Permalinkby 08:28:18 am, Categories: Literature - Articles, 670 words   English (UK)

The oldest platypus walked with dinosaurs

Last November, attention was drawn to a remarkable fossil find in Early Cretaceous rocks from Australia. The researchers discovered structures in the fossil that were just like the canal in a modern platypus that carries nerve fibers from the electrosensory glands in the bill to the brain. Further research has explored the significance of the fossil material coming from Cretaceous rocks, significantly earlier than had previously been thought possible.

Living platypus
The fossils are from the same family as the modern platypus (image credit: AAP & Joe Castro)
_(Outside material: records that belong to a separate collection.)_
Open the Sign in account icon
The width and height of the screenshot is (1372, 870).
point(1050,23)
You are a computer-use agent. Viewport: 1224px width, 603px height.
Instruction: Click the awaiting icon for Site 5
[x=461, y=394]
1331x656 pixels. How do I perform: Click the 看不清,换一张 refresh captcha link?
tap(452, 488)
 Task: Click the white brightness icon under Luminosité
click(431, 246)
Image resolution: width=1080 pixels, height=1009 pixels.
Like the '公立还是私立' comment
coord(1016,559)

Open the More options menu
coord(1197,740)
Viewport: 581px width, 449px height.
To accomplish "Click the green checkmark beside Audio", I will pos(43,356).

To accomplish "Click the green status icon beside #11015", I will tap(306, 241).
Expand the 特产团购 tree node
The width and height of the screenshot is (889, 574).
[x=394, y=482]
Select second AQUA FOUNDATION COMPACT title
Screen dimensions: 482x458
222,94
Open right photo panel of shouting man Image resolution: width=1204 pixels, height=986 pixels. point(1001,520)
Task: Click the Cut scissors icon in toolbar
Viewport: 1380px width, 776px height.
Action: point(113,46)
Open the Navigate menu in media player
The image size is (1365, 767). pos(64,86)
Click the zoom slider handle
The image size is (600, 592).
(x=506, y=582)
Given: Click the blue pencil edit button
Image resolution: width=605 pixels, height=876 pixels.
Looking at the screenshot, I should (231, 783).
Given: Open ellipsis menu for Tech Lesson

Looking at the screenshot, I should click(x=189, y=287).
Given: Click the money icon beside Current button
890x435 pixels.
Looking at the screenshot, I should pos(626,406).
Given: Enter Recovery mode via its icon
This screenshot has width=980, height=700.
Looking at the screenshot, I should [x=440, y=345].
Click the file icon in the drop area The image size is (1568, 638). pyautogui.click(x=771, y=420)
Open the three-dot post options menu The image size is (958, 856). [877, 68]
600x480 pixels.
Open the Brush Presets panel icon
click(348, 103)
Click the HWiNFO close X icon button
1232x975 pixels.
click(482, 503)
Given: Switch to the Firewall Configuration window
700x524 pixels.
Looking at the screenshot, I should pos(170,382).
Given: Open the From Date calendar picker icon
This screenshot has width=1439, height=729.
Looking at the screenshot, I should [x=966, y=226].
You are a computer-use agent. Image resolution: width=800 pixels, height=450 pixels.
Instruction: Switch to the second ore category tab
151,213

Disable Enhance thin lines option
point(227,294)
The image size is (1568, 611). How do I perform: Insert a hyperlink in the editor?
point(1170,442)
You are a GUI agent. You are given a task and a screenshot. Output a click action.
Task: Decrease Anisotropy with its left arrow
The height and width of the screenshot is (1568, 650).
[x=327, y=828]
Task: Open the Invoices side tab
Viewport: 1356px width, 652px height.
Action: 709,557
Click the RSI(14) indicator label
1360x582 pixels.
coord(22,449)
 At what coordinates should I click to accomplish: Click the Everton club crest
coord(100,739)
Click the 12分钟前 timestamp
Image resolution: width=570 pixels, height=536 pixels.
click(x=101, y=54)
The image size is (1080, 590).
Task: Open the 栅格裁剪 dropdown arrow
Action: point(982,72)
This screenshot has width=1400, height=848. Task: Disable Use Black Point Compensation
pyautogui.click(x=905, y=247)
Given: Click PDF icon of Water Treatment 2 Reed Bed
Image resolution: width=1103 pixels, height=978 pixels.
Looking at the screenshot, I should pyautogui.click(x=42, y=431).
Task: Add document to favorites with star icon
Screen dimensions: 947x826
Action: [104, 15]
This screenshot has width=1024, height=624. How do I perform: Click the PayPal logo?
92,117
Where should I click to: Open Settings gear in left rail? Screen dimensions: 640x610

The researchers have named the fossil Teinolophos and refer to it as a "crown montreme". It has big implications for thinking about monotreme history:

"The finding that Teinolophos is a platypus indicates that the platypus and echidna clades diverged during or before the Early Cretaceous. This date is more ancient by a factor of 7 than the youngest, and 50% older than the oldest strict molecular clock estimates. The recent characterization of monotreme history as a "long-fuse" clade, whose diversification into platypus and echidna clades postdated the Cretaceous-Tertiary boundary, is difficult to reconcile with our more ancient divergence estimate, nor is there evidence of a diversity "explosion" at any time in monotreme history."
and:
"If the new position of Teinolophos is upheld, crown monotremes had originated and the platypus and echidna clades were established by the Early Cretaceous."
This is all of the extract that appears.